De un tiempo para acá la migración es un tema recurrente en el cine contemporáneo. Y cómo no. Se estima que más de doscientos millones de personas han salido de sus países huyendo de las guerras que reactivan las economías de las naciones invasoras y, también, del desempleo y la precariedad. Este panorama –que lo mismo ha animado los contextos de filmes documentales como Llévate mis amores (2014), de Arturo González Villaseñor, y Fuocoammare (2016), de Gianfranco Rosi; y de películas de ciencia ficción como Niños del hombre (2006), de Alfonso Cuarón, y Sector 9 (2009), de Neill Blomkamp– es la materia prima del nuevo filme de Aki Kaurismäki, El otro lado de la esperanza (2017), que recién se estrenó en salas de arte y comerciales.
La película, por la que el finlandés ganó el Oso de plata en la Berlinale, se vincula con Le Havre (2011), su filme anterior. En éste un niño africano huye de la policía en el puerto francés. La clandestinidad inherente a la vida de quienes evaden las leyes (que dictan el orden en el mundo contemporáneo) es la inspiración reciente de Kaurismäki, que ha demostrado simpatizar con los desplazados. Esta empatía se encuentra en su abordaje, que procede a partir de la artificialidad, que exacerba la sensación de estar dentro de una realidad representada.
El crítico español Carlos Losilla, autor del libro La invención de la modernidad, considera que el estatismo de Kaurismäki se ve desplazado recurrentemente por un humor que procede de esa misma inmovilidad artificial. El mutismo y la seriedad de los personajes de Kaurismäki, que siempre contrastan con la potente vibración que producen el colorido de los sets y el vestuario, da pie a situaciones de carácter inverosímil, poco realista.

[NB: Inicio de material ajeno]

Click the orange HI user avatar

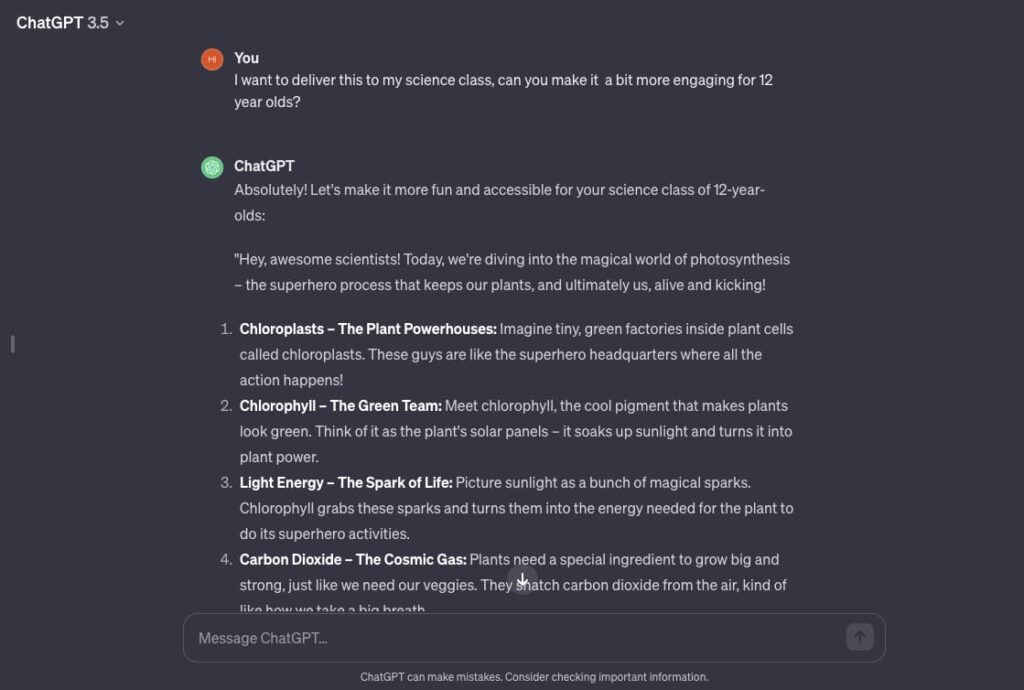(x=211, y=59)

La proeza de llevar al límite el artificio es lo que revela una verdad en su cine: la compasión por la humanidad. Lo interesante es que Kaurismäki se empeña en mostrar y no en decir: hay escenas, que se acompañan con diálogos escasos y que, además, resultan anodinos, en las que la duración que se prolonga (opuesta al flujo incesante de imágenes en el cine reciente), una permanencia que se ancla a los rostros y los cuerpos de los actores (quizá por eso sus elencos son recurrentes). El otro lado de la esperanza inicia con una imagen sorprendente: un primer plano en el que se ve un cargamento de carbón en la oscuridad; luego de unos segundos se adivina el brillo de unos ojos, luego un rostro que se esconde en el montículo, vertido por una maquinaria. La cara es la de Khaled, un joven sirio que viaja de contrabando. Éste, que evade la aplicación de las políticas migratorias –que luego son burladas por un hacker con pinta de vago que le diseña una carta de identidad que lo avala como refugiado, condición que le ha sido negada de forma legal–, se encuentra con el dueño de un restaurante, un hombre maduro y desilusionado de su mujer, decidido a sacar su negocio adelante, que le da trabajo, aún a sabiendas de su condición de ilegal.

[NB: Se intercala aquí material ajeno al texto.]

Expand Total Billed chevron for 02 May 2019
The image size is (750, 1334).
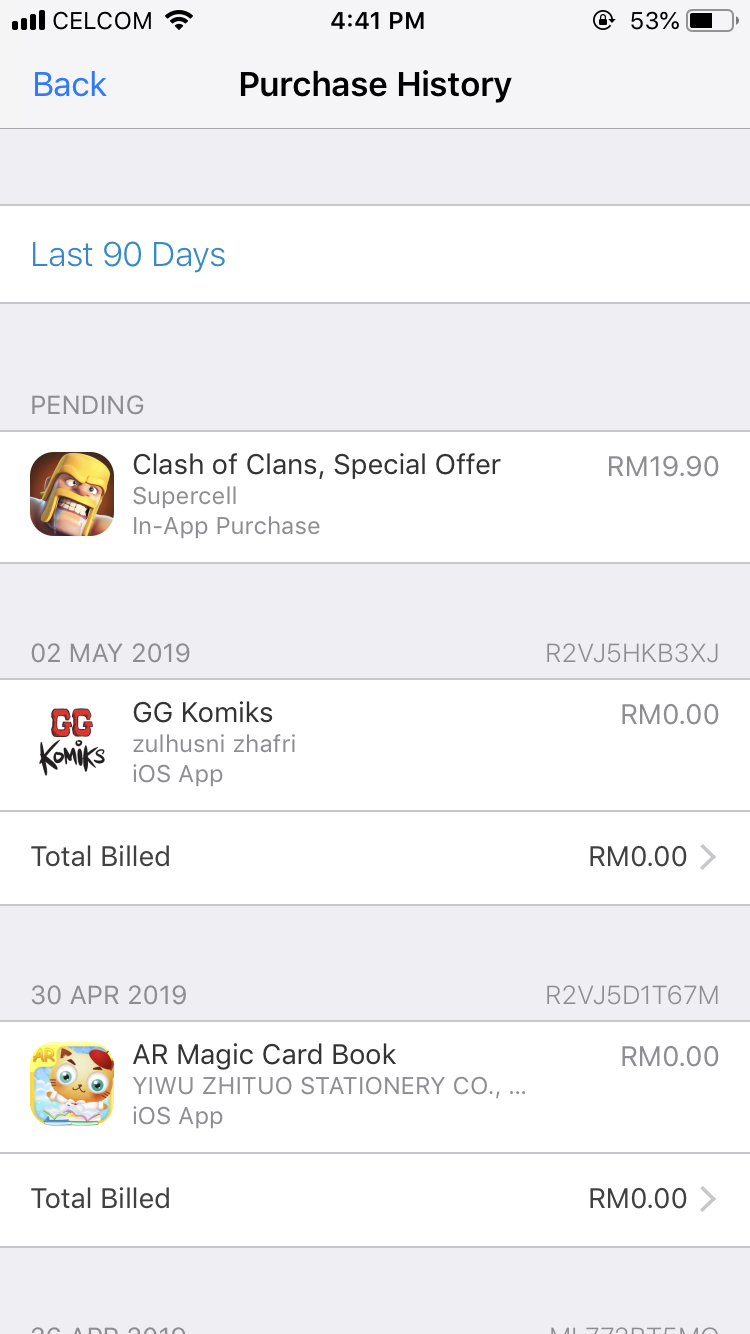(707, 857)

En el tratamiento del tema migratorio en el cine de Kaurismäki lo separa de casi todos los creadores que, desde diversas disciplinas, han tratado el asunto. El escritor Emmanuel Carrère –autor de Callais (2017), un libro sobre el campamento de refugiados al norte de Francia conocido como “la jungla”– y el artista chino Ai Weiwei –director de Marea humana (2017), documental sobre los asentamientos en los que están varados los migrantes–, por ejemplo, argumentan desde la postura de quien establece a priori que los refugiados no son delincuentes, tampoco ladrones de empleos o usurpadores de espacios. Kaurismäki no opera de esa forma. Él argumenta a través de ficciones que se formulan como un presente continuo en sus películas, es decir que no explora el pasado de sus personajes desde el punto de vista histórico, tampoco sociológico. Esto le permite, una vez más, enunciar desde una postura fílmica, desde su praxis como artista, como cineasta.
El otro lado de la esperanza tiene ecos de Milagro en Milán (1951), de Vittorio de Sica. El clásico del maestro italiano es una metáfora que fue acusada de traicionar el realismo de películas cuya misión fue mostrar las ruinas físicas y morales europeas del siglo pasado (por ejemplo la trilogía en torno a la Segunda Guerra de Rossellini o los primeros filmes de Visconti). Milagro en Milán plantea cómo un espacio habitado por un grupo numeroso de personas es arrasado debido a la existencia de un asentamiento de petróleo. Al final sus habitantes surcan el cielo, desafiando la verosimilitud, sobrepasando al gastado realismo como estrategia estética.